WHAT IS ASKED:
1. From the glass-melting summary, extract the text starting with "[0009] According to the" and going on through "pot and upwards.".
2. According to the glass-melting summary, why can the gas from the refining agent escape more easily when the batch melts from below and from the sides? Answer in one to three sentences.

GIVEN PASSAGE:
* * *
SUMMARY OF THE INVENTION

[0008] The present invention is disclosing a method to melt the batch in the process of glass metal production for manual glass processing, which in a pot furnace creates a temperature profile forming a melting process resulting in a melted glass metal, which contains very high quality glass metal from the top to the bottom of the pot.

[0009] According to the present invention there is also provided a pot furnace, using electric or gas/oil heating, which is adopting the new temperature profile to obtain very high quality glass metal all the way to the bottom of the pot and which does not require mixing of the batch with cullets and in which the residue will amount to 2 % or less.

[0010] Additionally, in a pot furnace according to the present invention the temperature is redistributed within the furnace and accordingly around the pot in such a way that the melting of the batch proceeds in the pot essentially from below and from the sides, whereby the refining agent will be optimally utilized especially in the lower part of the melt, and the gas forming seeds will early escape from this part as the melting process essentially proceeds from the bottom and the lower parts of the side walls of the pot and upwards.

[0011] By melting the batch in such a way, the gas achieved from the refining agent can more easily escape since it only has to move through a limited part of the melt and will then efficiently be vented through the still unmelted batch contrary to the commonly used procedure where the batch essentially melts from above and the produced gas in the form of seeds will have a progressively longer path for escaping from the melted glass metal resulting in the fact that a considerable part of such a melt will not produce an acceptable glass quality.
* * *
INFORMATION SHOWN:
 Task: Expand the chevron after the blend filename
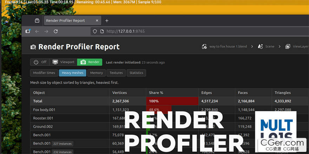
* * *
RESULTS FOR THE EXERCISE:
1.
[0009] According to the present invention there is also provided a pot furnace, using electric or gas/oil heating, which is adopting the new temperature profile to obtain very high quality glass metal all the way to the bottom of the pot and which does not require mixing of the batch with cullets and in which the residue will amount to 2 % or less.

[0010] Additionally, in a pot furnace according to the present invention the temperature is redistributed within the furnace and accordingly around the pot in such a way that the melting of the batch proceeds in the pot essentially from below and from the sides, whereby the refining agent will be optimally utilized especially in the lower part of the melt, and the gas forming seeds will early escape from this part as the melting process essentially proceeds from the bottom and the lower parts of the side walls of the pot and upwards.

2. When the batch melts from below and from the sides, the gas only has to pass through a limited part of the melt and is then efficiently vented through the still unmelted batch. In the usual method, the batch melts from above, so the gas seeds have a progressively longer path out of the melted glass. As a result, a considerable part of that melt does not reach an acceptable glass quality.